### [Assigned task]
In the copy, keep every line below as it is and leave out the pictures.

### [Material provided]
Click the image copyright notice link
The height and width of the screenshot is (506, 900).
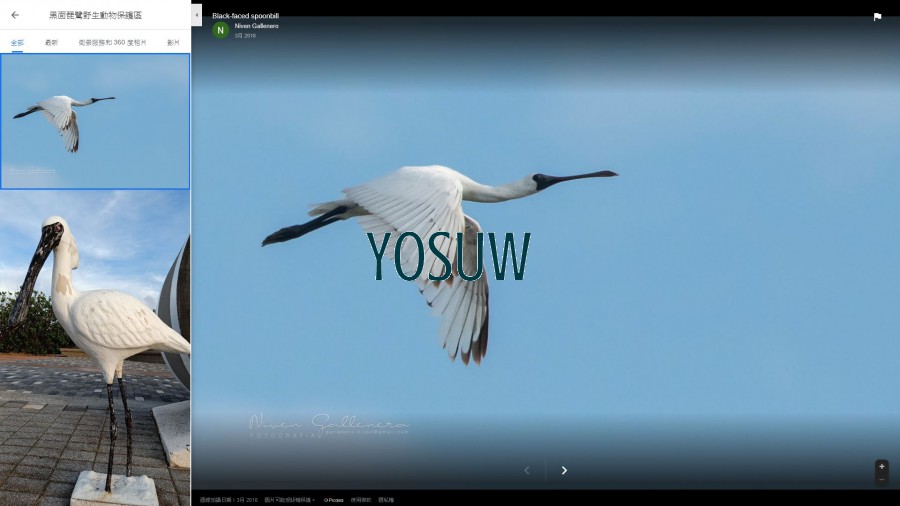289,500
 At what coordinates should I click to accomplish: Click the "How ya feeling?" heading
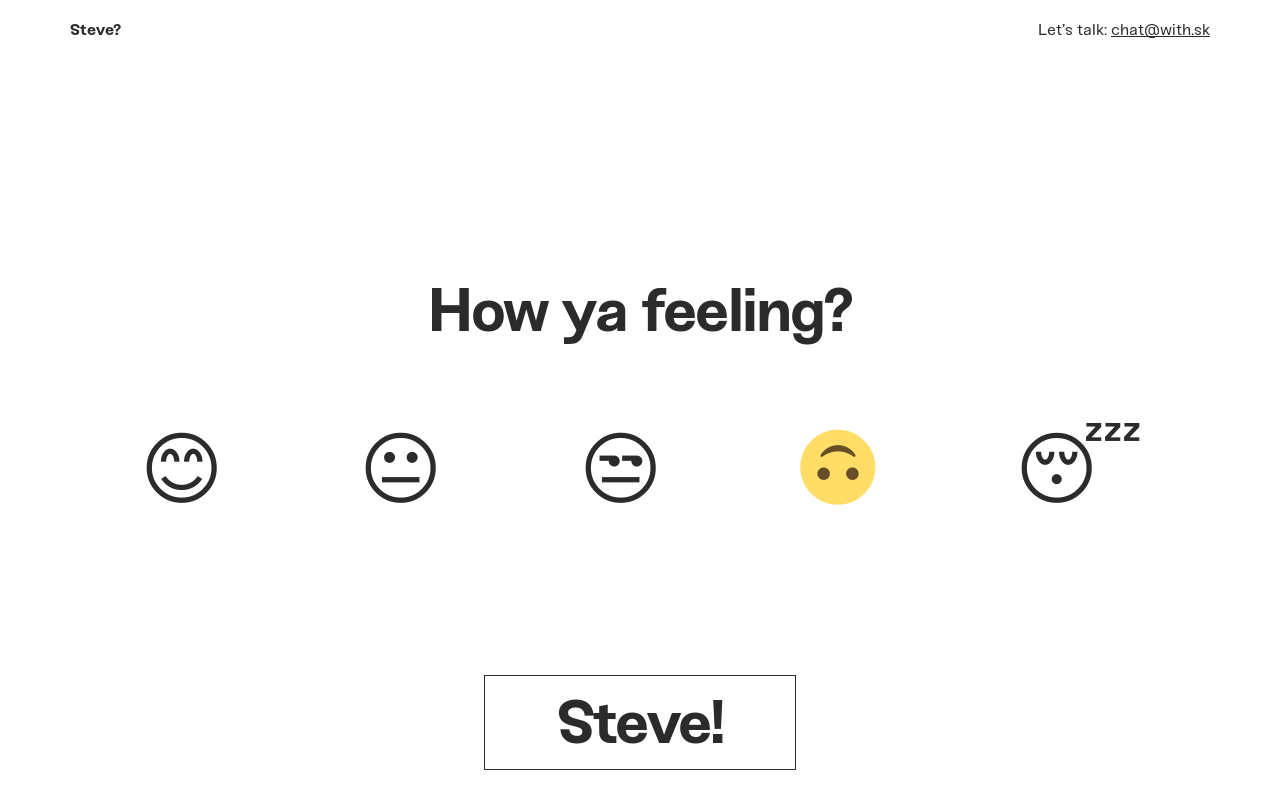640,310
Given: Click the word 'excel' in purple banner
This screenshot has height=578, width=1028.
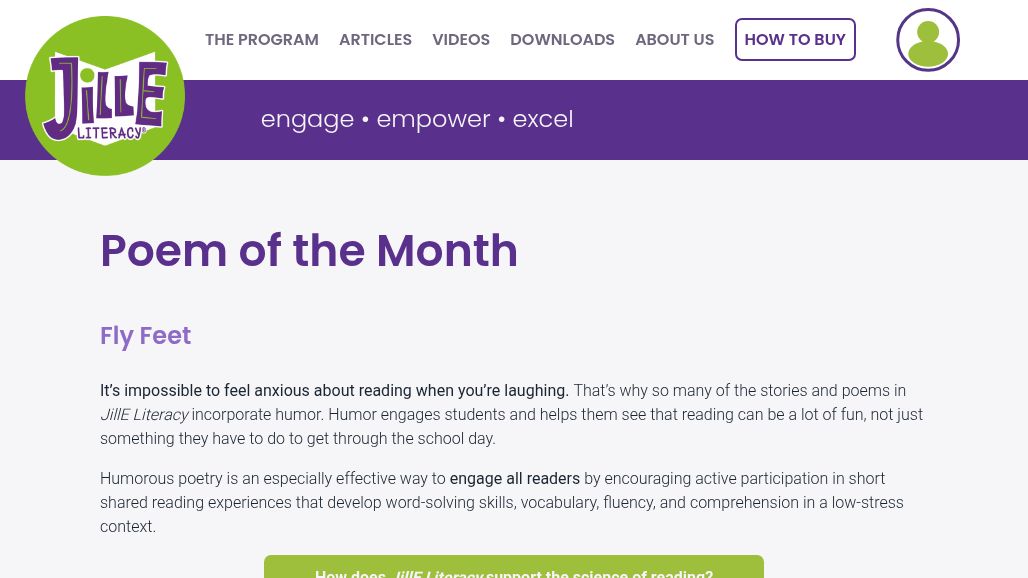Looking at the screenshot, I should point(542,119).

### [Solution to this exercise]
Click the image copyright notice link
The height and width of the screenshot is (506, 900).
289,500
 At what coordinates should I click to accomplish: Click the "How ya feeling?" heading
640,310
Given: Click the word 'excel' in purple banner
This screenshot has height=578, width=1028.
Looking at the screenshot, I should point(542,119).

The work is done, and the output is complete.